Remembering Rodney King--Public Relations from police officers?--Shame on ABC

After viewing a recent ABC News 20/20 story on an ex military man that defended himself against oncoming neighbors with a gun because he wanted them to quiet down in his neighborhood because of the loud Kerioke noises that were coming from their home and eventually shot one of the men that came on to him in an attempt to beat him up; I'm reminded of the Rodney King beatings that took place years ago in LA.  I reported the story for Geraldo Rivera's NOW IT CAN BE TOLD in the 1980's.
ABC News may have missed the boat on this story by not interviewing police officials who the military man had called numerous amounts of time to help him quiet down a neighborhood.  Shame on Chris Cuomo who made no attempts in his report to contact and interview law officials that were called but never appeared on the scene until afterwards when one school teacher was shot and killed.
Police officials have a thankless job of defending our communities and soil in times of crisis and with the recent Boston Bombing suspects having been swift-fully apprehended and brought to justice in Boston, we must remember that police are people too and have been in the past wrangled for going above the law and not acting properly when faced with an adverse situation.

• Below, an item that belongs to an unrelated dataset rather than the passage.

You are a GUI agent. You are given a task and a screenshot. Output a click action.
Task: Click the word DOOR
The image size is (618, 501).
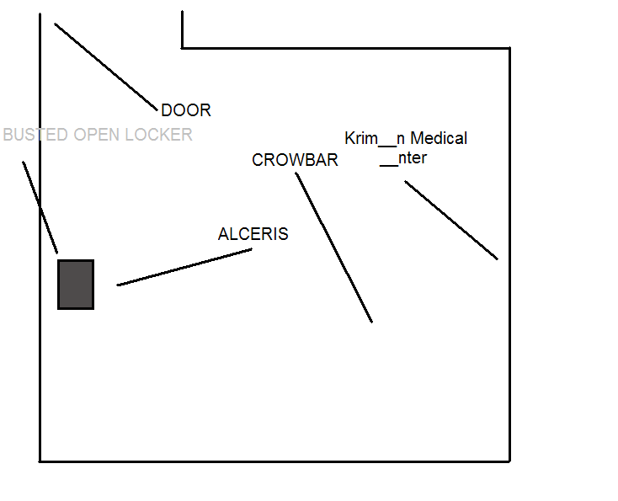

I covered Rodney King many years ago and remember the fact that Daryl Gates, Police Chief for the LA Police Department at the time called his team of police officers, "THE G-D SQUAD" sometimes acting and considering themselves ABOVE THE LAW....With the rage of adequate police work that has occurred in Boston following the Boston Bomber attacks, we must remember that police can brutally use their powers above the law in defending our freedoms and keeping us safe if we don't speak out.  It is up to the media at times to watchdog how and why police act and work while on the job.  Otherwise we may be headed down the road towards becoming an overly regulated police state that allows law enforcement officials to take the law into their own hands going to extremes.  I witnessed this first hand while working as an investigative reporter.  Who watches the police?  We all should and in general I still believe they mostly do their jobs well, however public opinion still dictates what might happen to individuals in a court of law.  It's up to all of us to ask questions and make healthy rational choices.